England's best-known and best-loved modern satirist presents an exclusive royal snafu that leads to comic mayhem. King Verence invites Uberwald's undead, the Magpyrs, into Lancre. But once ensconced within the castle, these wine-drinking, garlic-eating, sun-loving modern vampires have no intention of leaving. Ever.

It is rare and splendid event when an author is elevated from the underground into the international literary establishment. In the case of England's best-known and best-loved modern satirist, that event has been long overdue.

Terry Pratchett's profoundly irreverent Discworld novels satirize and celebrate every aspect of life, modern and ancient, sacred and profane. Consistent number-one bestsellers in England, they have garnered him a secure position in the pantheon of humor along with Mark Twain, Douglas Adams, Matt Groening, and Jonathan Swift.

Even so distinguished an author as A. S. Byatt has sung his praises, calling Pratchett's intricate and delightful fictional Discworld "more complicated and satisfying than Oz."

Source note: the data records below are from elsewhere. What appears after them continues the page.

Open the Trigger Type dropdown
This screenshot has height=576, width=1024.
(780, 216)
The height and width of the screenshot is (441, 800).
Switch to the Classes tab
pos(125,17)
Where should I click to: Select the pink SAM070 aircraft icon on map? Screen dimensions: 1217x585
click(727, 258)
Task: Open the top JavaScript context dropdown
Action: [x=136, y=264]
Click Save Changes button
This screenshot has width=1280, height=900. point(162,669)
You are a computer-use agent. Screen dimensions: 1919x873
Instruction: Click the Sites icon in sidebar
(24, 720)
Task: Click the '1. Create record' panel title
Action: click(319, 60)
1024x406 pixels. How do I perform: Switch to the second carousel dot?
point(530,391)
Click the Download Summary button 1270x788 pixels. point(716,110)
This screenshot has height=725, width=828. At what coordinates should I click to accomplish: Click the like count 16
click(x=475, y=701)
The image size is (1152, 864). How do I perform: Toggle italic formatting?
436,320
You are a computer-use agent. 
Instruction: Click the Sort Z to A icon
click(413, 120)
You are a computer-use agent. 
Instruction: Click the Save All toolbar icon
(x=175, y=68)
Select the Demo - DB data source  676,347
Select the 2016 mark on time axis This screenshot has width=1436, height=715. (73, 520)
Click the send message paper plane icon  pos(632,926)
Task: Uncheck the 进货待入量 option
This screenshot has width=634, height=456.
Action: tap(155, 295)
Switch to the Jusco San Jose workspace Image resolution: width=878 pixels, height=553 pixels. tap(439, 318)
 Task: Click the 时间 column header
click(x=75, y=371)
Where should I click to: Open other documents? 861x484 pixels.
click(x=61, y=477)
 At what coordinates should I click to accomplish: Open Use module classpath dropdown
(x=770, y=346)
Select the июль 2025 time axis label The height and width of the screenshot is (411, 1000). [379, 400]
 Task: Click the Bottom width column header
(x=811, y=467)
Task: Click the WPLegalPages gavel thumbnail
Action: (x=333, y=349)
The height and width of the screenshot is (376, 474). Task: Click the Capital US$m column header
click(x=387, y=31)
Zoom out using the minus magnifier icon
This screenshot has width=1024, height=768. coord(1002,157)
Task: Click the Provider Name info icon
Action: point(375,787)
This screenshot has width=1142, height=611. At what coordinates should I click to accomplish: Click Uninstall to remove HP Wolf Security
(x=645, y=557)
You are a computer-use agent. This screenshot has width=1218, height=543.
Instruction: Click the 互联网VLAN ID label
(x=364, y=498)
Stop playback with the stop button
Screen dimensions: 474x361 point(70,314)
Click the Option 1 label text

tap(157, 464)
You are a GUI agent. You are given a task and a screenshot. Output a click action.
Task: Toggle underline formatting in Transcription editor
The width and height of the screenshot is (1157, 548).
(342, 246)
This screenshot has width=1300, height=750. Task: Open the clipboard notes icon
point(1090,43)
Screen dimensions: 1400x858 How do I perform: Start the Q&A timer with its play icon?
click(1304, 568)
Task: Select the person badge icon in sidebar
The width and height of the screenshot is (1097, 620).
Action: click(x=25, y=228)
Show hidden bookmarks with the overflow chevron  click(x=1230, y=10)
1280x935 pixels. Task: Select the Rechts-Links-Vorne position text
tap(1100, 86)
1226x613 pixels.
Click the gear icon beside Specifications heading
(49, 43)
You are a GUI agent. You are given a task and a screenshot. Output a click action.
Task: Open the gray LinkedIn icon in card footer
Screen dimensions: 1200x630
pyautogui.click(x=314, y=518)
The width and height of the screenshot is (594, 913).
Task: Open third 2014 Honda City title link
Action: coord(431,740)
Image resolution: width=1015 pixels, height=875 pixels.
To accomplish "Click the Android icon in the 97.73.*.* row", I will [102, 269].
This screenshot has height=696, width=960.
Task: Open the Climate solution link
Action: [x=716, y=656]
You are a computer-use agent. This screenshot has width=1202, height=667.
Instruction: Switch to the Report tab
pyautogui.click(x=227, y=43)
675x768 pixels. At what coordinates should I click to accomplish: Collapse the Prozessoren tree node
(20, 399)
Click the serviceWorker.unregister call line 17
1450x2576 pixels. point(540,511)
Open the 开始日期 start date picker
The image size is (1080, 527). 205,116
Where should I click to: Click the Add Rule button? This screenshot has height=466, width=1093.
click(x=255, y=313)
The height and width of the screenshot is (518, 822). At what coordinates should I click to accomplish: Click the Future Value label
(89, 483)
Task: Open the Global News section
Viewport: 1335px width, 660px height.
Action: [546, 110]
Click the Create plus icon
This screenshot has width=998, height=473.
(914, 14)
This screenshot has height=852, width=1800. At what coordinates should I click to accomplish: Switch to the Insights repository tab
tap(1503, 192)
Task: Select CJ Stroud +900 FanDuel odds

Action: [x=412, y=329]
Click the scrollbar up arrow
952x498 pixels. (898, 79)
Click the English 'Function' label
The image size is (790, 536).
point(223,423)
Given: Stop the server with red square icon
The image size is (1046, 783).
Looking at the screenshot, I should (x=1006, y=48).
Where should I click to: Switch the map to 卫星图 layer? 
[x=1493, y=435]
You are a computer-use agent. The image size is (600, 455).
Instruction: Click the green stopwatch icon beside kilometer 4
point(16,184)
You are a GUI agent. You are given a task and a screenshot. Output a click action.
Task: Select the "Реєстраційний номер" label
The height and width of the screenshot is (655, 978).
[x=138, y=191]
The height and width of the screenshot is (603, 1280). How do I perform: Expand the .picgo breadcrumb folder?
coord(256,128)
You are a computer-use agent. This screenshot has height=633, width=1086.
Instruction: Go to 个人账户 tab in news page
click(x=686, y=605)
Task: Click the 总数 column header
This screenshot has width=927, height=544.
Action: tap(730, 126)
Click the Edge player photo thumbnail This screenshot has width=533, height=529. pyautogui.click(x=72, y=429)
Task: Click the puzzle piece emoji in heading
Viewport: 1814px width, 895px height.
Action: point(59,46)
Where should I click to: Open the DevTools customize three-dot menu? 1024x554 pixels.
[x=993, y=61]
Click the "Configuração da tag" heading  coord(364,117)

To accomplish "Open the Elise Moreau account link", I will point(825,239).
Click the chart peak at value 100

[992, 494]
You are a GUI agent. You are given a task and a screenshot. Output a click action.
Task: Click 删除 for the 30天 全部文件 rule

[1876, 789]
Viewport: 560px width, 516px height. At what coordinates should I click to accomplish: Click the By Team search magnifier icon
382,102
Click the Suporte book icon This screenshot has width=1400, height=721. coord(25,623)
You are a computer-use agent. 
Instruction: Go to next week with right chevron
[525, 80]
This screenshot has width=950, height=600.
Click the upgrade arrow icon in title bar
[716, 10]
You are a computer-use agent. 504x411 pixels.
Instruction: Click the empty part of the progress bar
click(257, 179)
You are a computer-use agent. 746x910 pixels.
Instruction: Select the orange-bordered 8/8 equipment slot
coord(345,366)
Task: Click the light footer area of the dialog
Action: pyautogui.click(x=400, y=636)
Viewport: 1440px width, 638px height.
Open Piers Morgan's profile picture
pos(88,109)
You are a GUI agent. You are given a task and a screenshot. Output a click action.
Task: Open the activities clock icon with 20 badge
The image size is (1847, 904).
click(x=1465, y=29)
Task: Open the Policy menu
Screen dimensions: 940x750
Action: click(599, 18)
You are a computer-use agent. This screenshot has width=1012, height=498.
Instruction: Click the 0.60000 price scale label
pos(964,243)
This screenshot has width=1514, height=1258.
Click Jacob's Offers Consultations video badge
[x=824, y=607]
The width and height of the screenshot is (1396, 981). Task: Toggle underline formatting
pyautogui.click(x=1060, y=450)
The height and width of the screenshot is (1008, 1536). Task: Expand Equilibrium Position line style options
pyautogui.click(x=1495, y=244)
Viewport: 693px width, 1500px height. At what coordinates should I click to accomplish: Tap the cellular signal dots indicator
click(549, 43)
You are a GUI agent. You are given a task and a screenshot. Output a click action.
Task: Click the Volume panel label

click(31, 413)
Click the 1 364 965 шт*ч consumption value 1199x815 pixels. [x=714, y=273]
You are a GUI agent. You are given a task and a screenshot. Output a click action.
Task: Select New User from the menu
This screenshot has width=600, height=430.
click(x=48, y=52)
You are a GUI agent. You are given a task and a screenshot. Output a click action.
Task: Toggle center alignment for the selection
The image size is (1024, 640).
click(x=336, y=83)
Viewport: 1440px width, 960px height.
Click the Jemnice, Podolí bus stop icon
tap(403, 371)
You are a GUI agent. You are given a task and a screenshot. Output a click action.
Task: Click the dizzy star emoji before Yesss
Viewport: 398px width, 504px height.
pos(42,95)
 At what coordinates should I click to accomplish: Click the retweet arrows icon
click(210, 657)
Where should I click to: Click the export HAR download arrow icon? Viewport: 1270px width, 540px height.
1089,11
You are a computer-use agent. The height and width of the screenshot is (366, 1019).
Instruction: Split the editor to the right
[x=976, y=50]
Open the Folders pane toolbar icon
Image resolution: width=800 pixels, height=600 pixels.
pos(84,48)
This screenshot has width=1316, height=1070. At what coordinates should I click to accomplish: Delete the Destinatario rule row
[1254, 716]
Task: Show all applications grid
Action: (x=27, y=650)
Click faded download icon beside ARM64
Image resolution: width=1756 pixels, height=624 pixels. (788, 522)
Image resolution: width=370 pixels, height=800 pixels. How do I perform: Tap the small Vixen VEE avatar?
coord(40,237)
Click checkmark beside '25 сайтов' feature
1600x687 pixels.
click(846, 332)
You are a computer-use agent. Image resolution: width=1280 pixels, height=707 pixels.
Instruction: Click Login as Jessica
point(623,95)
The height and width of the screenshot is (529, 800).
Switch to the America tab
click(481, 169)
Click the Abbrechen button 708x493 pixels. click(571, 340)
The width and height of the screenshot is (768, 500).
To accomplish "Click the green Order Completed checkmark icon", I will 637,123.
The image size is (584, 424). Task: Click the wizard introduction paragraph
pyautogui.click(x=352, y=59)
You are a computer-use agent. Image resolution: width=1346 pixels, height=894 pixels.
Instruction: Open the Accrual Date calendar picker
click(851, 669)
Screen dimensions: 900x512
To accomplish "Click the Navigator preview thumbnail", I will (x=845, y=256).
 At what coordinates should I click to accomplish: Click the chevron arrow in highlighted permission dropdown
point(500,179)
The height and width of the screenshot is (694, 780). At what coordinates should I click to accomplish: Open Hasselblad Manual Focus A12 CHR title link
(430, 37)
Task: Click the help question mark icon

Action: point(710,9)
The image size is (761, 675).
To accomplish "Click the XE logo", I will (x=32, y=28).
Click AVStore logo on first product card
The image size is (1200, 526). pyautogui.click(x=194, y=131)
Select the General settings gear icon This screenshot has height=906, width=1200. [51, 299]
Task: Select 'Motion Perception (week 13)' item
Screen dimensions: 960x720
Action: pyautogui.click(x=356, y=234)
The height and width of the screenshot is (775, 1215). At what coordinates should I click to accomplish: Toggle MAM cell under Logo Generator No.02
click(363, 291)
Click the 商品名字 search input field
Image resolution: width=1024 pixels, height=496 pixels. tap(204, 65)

His latest satiric triumph, Carpe Jugulum, involves an exclusive royal snafu that leads to comic mayhem. In a fit of enlightenment democracy and ebullient goodwill, King Verence invites Uberwald's undead, the Magpyrs, into Lancre to celebrate the birth of his daughter. But once ensconced within the castle, these wine-drinking, garlic-eating, sun-loving modern vampires have no intention of leaving. Ever.

Only an uneasy alliance between a nervous young priest and the argumentative local witches can save the country from being taken over by people with a cultivated bloodlust and bad taste in silk waistcoats. For them, there's only one way to fight.

Go for the throat, or as the vampyres themselves say...
Carpe Jugulum

Through the shredded black clouds a fire moved like a dying star, falling back to earth--

--the earth, that is, of the Discworld--

--but unlike any star had ever done before, it sometimes managed to steer its fall, sometimes rising, sometimes twisting, but inevitably heading down.

Snow glowed briefly on the mountain slopes when it crackled overhead.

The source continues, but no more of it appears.